Copy all of the material below, line for line.
== == ==
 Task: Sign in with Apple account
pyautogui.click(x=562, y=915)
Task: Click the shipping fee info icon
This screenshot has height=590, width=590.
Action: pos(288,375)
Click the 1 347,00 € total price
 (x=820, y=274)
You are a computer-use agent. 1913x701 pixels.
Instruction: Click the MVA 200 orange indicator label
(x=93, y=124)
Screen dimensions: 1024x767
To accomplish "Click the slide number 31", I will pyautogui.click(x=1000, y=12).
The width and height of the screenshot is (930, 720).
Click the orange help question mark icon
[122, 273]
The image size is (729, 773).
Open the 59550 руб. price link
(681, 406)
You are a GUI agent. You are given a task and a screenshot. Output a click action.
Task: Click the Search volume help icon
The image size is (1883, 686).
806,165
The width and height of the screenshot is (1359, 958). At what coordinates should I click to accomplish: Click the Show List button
== == ==
Finished task —
 Task: Sign in with Apple account
pyautogui.click(x=562, y=915)
Task: Click the shipping fee info icon
This screenshot has height=590, width=590.
Action: pos(288,375)
Click the 1 347,00 € total price
 (x=820, y=274)
You are a computer-use agent. 1913x701 pixels.
Instruction: Click the MVA 200 orange indicator label
(x=93, y=124)
Screen dimensions: 1024x767
To accomplish "Click the slide number 31", I will pyautogui.click(x=1000, y=12).
The width and height of the screenshot is (930, 720).
Click the orange help question mark icon
[122, 273]
The image size is (729, 773).
Open the 59550 руб. price link
(681, 406)
You are a GUI agent. You are given a task and a screenshot. Output a click action.
Task: Click the Search volume help icon
The image size is (1883, 686).
806,165
The width and height of the screenshot is (1359, 958). At what coordinates should I click to accomplish: Click the Show List button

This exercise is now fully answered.